Weekly Coefficient of Variation: 
 [[0.66666667]
 [0.2       ]
 [0.11764706]]


### Example 1: Re-using the remapper object
The real benefit of this approach is in cases which you have multiple data sets on the same
time axis, and you want to convert them to a same destination axis. In these cases, you dont
need to recreate your mapper again and you can reuse all the pre-computations that are done
before.

Lets create another data sample:

In [45]:
data_1 = np.random.random(21)

data_1_avg = axis_remapper.average(data_1)
data_1_min = axis_remapper.min(data_1)
data_1_max = axis_remapper.max(data_1)
data_1_cv  = axis_remapper.apply_function(data_1, cv)

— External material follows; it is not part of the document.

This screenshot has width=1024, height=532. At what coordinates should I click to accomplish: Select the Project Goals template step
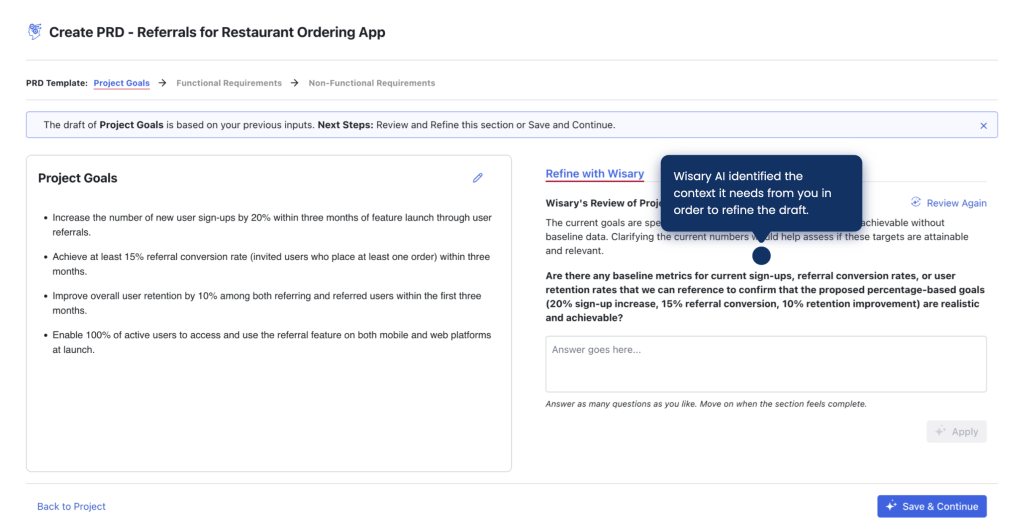121,83
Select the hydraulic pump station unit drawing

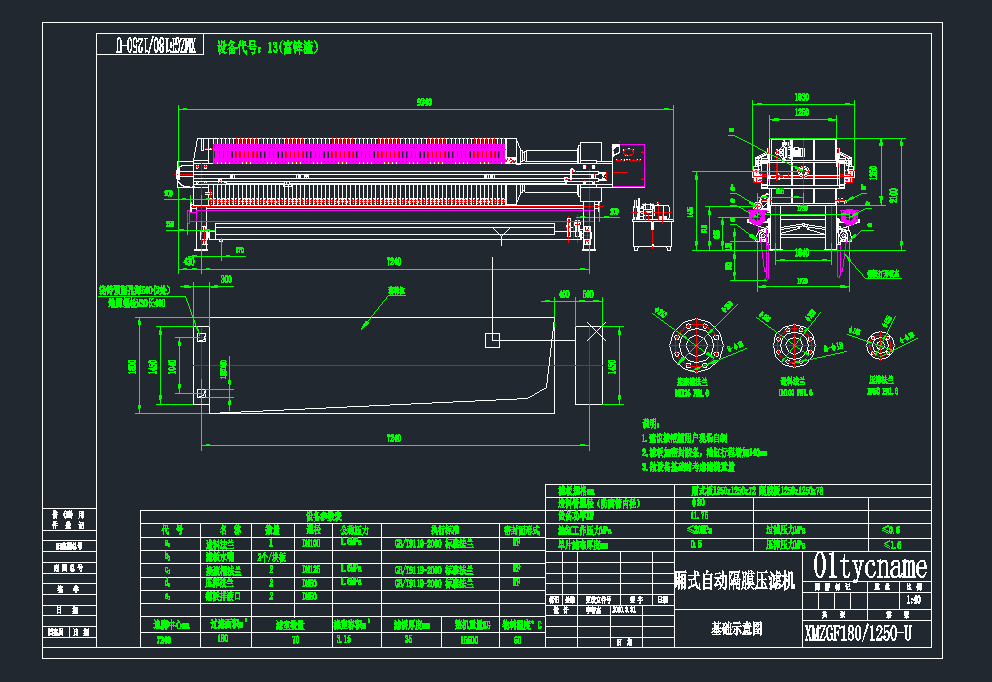click(x=653, y=226)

### Example 2: Processing multi-dimensional arrays
You could use the same remapper even on the multi-dimensional array. Here is an example
showing how it is done:

First let's create a sample multi-dimensional data:

In [46]:
data_2 = np.random.random((21, 90, 360))

Now lets use the same remapper:

In [47]:
data_2_avg = axis_remapper.average(data_2)
data_2_min = axis_remapper.min(data_2)
data_2_max = axis_remapper.max(data_2)

How about the coefficient of variation? Remeber the implementation of the `cv` method. It was
not support multi-dimensional arrays. So, we need to update it first:

In [48]:
def cv2(data):
    return np.nanstd(data, axis=0) / np.nanmean(data, axis=0)

now we can use the new implementation of `cv2`:

In [49]:
data_2_cv = axis_remapper.apply_function(data_2, cv2)

### Example 3: More on Processing multi-dimensional array

You can use the same remapper on multi-dimensional arrays where the source axis is not the first dimension.

Let's create a data set and show how it is done:

In [50]:
data_3 = np.random.random((90, 21, 360))

now we could re-use the same remapper as follows:

In [51]:
data_3_avg = axis_remapper.average(data_3, dimension=1)
data_3_min = axis_remapper.min(data_3, dimension=1)
data_3_max = axis_remapper.max(data_3, dimension=1)
data_3_cv = axis_remapper.apply_function(data_3, cv2, dimension=1)

print("data_2_avg.shape: ", data_2_avg.shape)
print("data_3_avg.shape: ", data_3_avg.shape)

data_2_avg.shape:  (3, 90, 360)
data_3_avg.shape:  (90, 3, 360)


*NOTE*: We did not changed the `cv2` implementation to calculate on the second dimension.
when you are writing your own custom function, always write it assuming the source axis
is the first dimension or `axis=0`.

## Conclusions
In this module, you learned:

- how to create an `Axis` object manually from the scratch
- how to create a remapper
- how to apply the remapper to calculate min, average, max
- how to write your own customized function and use the remapper to apply it
- how to use the same remapper for multiple data fields
- how to use the same remapper on multi-dimensional data
- how to use the same remapper and define the dimension that corresponds to the source axis

In the next module, we will look into the easier way of creating Axis. Instead of creating
them manually, there are many different utility functions that you could use to easily create
your source and destination axis. You could even easily create rolling window axis.